Sunday, September 18, 2011

Review: Bangkok Kung Fu


  • Directed by Yuthlert Sippapak
  • Starring Arak Amornsupasiri, Athigit Pringprom, Wisawa Taiyanonnt, Kaew Sirimongkonsakol, Mario Maurer
  • Released in Thai cinemas on September 1, 2011; rated 15+
  • Wise Kwai's rating: 2/5

Despite its title, Bangkok Kung Fu (บางกอกกังฟู) isn't a martial-arts film. Instead, it's a rather dull teenage romantic melodrama.

Director Yuthlert Sippapak throws in a few entertaining twists, but the purpose of the movie is to showcase the teen-idol singers from Kamikaze, the record label of music company RS Public, parent of studio Film R Us. They aren't stunt players, so they just stand there and make kung-fu poses while CGI waves of energy emanate from their hands, like they are The Last Airbender.

The story starts off pretty gritty, though, and echoes Slumdog Millionaire, with four boys forced by ruthless gangsters to work as beggars in Bangkok's Chinatown. When they misbehave, the four are each given different disabilities. One is slapped upside the head so hard his brain is damaged. Another's ears are boxed so severely, he's made deaf. One boy has his tongue cut off with pruning shears. And the fourth has his eyes gouged out with bamboo skewers.
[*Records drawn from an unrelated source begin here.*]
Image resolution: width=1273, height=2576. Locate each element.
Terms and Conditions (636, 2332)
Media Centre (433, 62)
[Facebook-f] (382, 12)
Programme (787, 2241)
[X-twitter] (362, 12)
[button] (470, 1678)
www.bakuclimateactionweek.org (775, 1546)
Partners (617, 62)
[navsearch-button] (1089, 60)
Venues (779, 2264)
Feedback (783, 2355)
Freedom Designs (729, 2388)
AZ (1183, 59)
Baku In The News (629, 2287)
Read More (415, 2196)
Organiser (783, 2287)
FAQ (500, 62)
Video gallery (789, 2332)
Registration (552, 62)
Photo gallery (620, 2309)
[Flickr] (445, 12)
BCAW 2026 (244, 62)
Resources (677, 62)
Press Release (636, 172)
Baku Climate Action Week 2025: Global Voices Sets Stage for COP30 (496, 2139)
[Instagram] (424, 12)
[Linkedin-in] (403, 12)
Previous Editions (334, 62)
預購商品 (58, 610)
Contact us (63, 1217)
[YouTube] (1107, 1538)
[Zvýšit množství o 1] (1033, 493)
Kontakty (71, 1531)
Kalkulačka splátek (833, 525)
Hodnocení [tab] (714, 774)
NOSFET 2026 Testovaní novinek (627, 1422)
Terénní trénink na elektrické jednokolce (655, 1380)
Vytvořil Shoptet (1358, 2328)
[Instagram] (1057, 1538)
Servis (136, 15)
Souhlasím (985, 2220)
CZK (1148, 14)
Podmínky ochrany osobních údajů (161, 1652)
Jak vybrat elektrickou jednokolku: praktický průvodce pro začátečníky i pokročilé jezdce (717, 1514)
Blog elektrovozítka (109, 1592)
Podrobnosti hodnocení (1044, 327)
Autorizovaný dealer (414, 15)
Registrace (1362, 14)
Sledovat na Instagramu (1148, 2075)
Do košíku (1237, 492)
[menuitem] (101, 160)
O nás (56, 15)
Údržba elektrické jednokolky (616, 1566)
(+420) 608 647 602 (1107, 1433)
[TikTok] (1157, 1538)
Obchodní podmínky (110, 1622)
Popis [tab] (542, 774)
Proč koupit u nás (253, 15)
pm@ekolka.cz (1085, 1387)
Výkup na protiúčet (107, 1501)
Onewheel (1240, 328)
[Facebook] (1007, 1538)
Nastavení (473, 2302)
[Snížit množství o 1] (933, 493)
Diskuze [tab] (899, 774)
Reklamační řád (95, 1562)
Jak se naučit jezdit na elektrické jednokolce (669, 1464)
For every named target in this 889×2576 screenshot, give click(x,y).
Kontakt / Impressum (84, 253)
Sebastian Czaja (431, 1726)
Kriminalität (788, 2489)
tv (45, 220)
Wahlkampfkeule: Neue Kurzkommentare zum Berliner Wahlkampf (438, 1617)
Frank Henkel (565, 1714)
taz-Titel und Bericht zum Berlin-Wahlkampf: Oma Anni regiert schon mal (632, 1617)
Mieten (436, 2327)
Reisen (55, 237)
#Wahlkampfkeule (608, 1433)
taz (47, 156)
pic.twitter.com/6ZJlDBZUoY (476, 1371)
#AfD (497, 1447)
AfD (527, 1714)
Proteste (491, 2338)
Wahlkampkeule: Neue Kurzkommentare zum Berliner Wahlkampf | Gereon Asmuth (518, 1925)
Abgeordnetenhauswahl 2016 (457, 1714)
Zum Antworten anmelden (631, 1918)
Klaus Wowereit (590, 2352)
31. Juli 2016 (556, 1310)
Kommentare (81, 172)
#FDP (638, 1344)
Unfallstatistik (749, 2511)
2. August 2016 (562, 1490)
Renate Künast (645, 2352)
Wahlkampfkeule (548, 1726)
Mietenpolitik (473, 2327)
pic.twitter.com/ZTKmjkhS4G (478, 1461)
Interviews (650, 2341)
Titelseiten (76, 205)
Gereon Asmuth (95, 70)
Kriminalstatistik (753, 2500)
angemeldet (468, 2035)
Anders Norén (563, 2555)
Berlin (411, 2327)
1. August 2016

They are rescued from further harm by an elderly kung-fu master, and taken in and raised by him along with a fifth kid, a little girl.

Flash-forward to years later, and the kids are all grown up but have split apart over that girl.

The speech-impaired guy ("Pe" Arak Armornsupasiri) is working as a freelance assassin, and he's given the coolest move in the movie, when he throws a chopstick and impales it into a foreigner's forehead.

The deaf guy ("Tomo" Wisawa Taiyanonnt from K-Otic) and his blind blood brother (Athigit "Bank Black Vanilla" Pringprom) are on a fruitless search for vengeance against the gangsters who harmed them.

The brain-damaged boy (Mario Maurer) is still living with the master, and despite his mental deficencies – he doesn't go full retard, but almost – is still hoping the old man will teach him kung fu.

And the girl (Faye Fan Kaew singer Kaew Sirimongkonsakol), who has the cool skill of levitation, has no interest in martial arts. She's instead entering music contests and auditioning to be a rap singer, even though hip-hop is clearly not her style.

The story becomes quite complicated, but it involves a few lame fights, that quest for vengeance, a search for a healing elixir known as "dragon's tears" and the heartthrob characters sitting around, playing with marbles and brooding.

Eventually, some somersaulting monkey-mask-clad martial artists turn up to make things somewhat exciting again. They are doing the bidding of a white dude with a scary ponytail, who wants to eat the hearts of the brain-damaged kid and the girl and gain their powers.

I would have offered my heart if it would have made the movie end a bit quicker.